• INSTRUCTIONS TO FOLLOW: Copy each line from the records below in which the word "arrow" is found.

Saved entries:
——————————
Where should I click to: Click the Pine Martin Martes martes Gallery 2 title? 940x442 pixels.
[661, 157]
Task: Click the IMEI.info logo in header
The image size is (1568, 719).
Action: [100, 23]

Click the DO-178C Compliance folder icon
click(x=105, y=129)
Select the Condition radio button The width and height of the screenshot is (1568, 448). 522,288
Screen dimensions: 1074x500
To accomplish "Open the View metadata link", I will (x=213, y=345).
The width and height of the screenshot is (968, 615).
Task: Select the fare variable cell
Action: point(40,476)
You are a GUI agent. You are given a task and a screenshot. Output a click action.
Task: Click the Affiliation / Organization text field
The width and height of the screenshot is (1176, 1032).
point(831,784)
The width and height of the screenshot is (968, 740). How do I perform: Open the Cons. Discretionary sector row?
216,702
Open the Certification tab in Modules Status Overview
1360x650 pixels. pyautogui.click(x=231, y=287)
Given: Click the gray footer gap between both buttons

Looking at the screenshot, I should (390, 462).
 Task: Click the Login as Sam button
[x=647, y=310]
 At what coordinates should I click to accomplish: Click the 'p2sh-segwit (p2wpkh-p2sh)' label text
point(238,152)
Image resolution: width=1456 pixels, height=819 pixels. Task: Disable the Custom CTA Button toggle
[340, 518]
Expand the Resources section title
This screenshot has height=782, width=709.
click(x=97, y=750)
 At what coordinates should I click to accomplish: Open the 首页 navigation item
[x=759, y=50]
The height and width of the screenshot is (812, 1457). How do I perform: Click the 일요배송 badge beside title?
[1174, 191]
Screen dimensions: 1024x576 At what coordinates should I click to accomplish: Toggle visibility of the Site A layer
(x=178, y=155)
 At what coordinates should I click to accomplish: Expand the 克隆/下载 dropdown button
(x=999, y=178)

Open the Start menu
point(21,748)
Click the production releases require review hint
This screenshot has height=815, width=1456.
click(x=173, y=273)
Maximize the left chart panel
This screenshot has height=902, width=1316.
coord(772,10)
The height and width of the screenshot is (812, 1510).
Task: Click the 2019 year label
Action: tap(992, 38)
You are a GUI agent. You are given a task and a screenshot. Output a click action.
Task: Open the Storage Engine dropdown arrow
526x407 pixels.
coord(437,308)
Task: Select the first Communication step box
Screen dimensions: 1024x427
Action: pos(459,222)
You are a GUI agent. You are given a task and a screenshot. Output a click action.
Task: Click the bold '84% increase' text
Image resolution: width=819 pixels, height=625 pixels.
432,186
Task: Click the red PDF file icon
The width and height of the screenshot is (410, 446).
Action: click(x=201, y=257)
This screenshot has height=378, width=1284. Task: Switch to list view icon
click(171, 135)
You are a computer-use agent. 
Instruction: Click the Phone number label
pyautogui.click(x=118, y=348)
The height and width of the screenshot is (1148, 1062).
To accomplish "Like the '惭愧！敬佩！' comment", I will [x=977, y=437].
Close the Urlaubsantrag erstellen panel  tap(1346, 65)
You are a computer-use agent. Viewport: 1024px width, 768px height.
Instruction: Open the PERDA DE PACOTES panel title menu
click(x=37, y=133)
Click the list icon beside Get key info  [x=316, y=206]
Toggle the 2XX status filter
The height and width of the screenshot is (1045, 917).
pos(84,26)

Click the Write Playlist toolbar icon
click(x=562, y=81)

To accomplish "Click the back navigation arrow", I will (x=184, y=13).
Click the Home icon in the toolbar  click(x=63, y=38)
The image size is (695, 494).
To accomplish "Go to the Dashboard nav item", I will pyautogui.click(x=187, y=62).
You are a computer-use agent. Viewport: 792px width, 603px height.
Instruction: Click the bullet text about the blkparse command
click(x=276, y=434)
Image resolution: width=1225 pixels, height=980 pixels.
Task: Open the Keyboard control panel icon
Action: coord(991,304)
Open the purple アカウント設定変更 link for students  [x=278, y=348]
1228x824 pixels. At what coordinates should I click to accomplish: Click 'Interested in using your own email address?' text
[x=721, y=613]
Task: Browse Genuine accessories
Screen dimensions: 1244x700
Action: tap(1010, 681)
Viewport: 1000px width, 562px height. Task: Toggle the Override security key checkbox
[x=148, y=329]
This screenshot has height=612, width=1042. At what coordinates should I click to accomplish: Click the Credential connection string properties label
——————————
• WRITTEN SOLUTION:
Task: Open the Storage Engine dropdown arrow
To accomplish "Click the back navigation arrow", I will (x=184, y=13).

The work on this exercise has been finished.